──────── Records for the task ────────

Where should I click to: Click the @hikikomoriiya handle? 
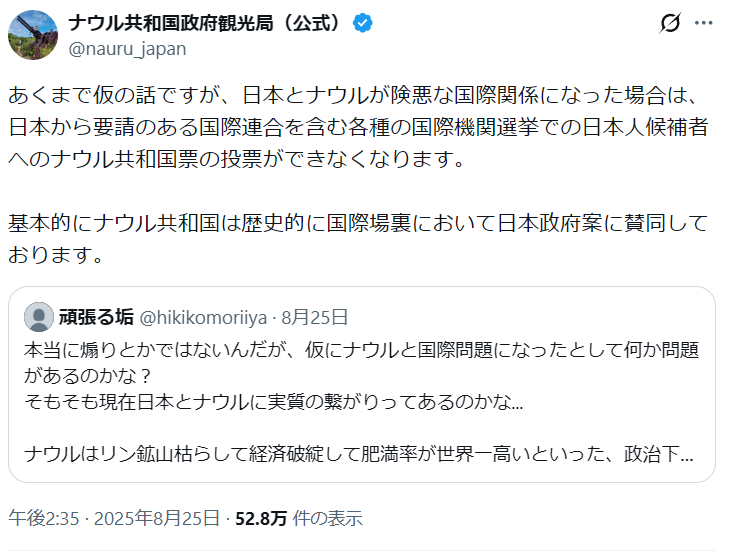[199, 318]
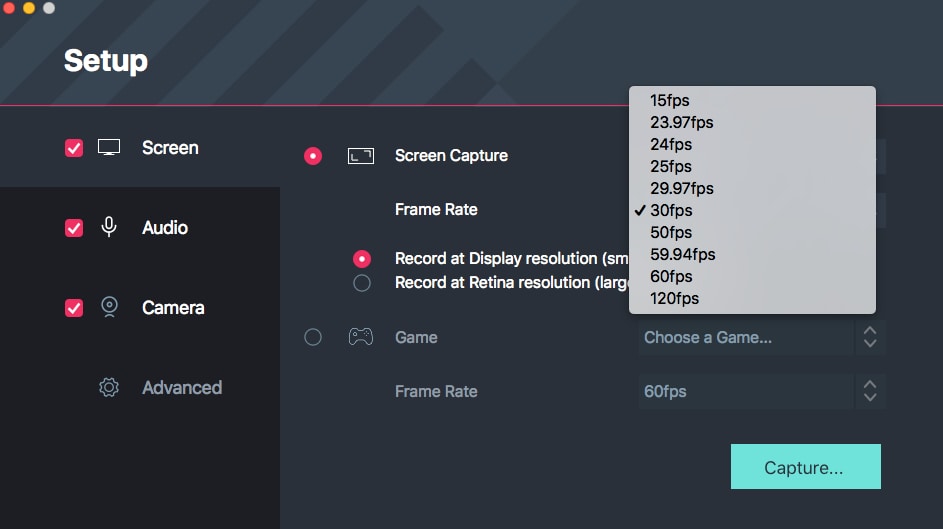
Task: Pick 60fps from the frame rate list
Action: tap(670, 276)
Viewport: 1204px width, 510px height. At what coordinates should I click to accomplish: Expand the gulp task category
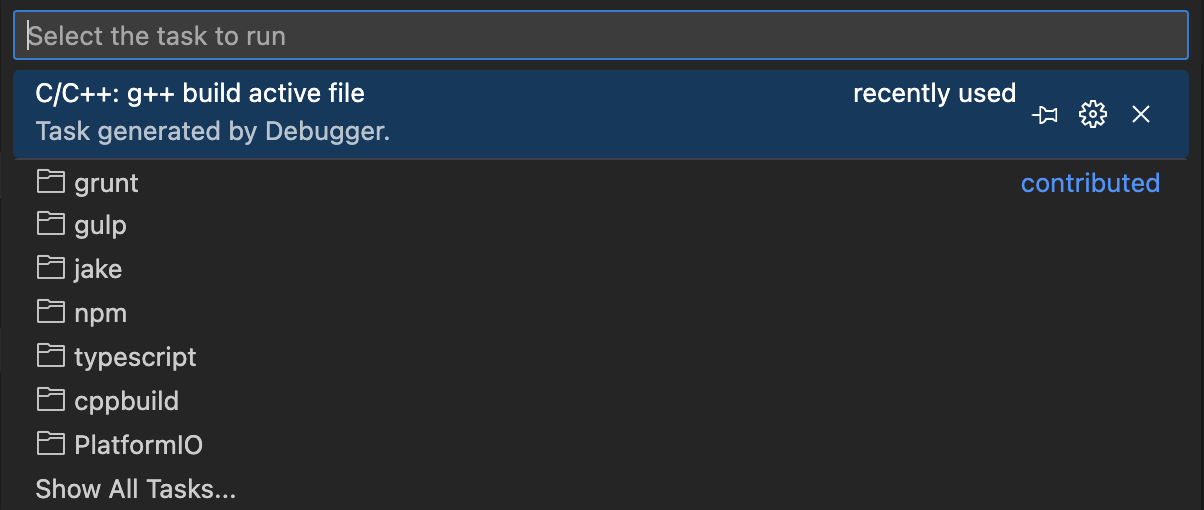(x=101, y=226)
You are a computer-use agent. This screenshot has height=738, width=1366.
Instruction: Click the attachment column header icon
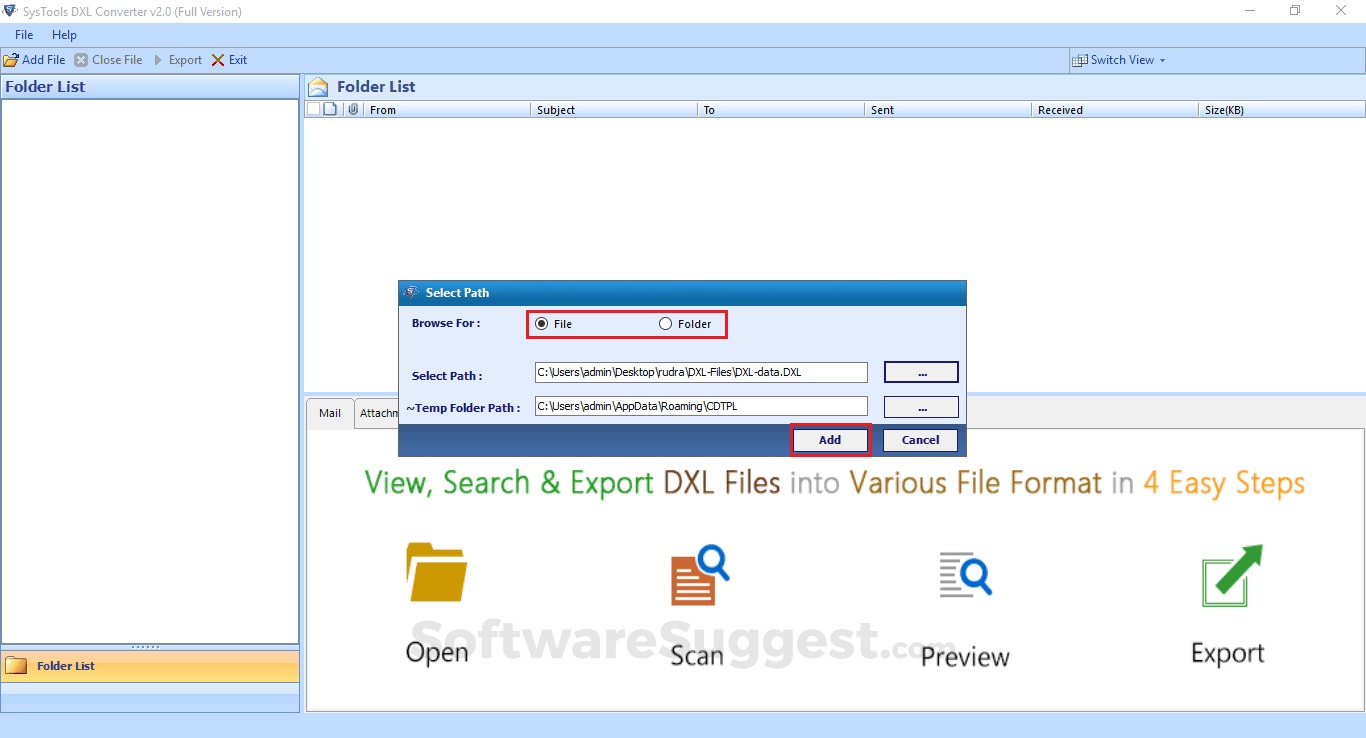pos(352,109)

────────

What the exercise asks
Pull out every line in the items above that contains the word "should". Match it with case counting.

Complete response
Where should I click to: Click the @hikikomoriiya handle? 
Viewport: 1204px width, 510px height. At what coordinates should I click to accomplish: Expand the gulp task category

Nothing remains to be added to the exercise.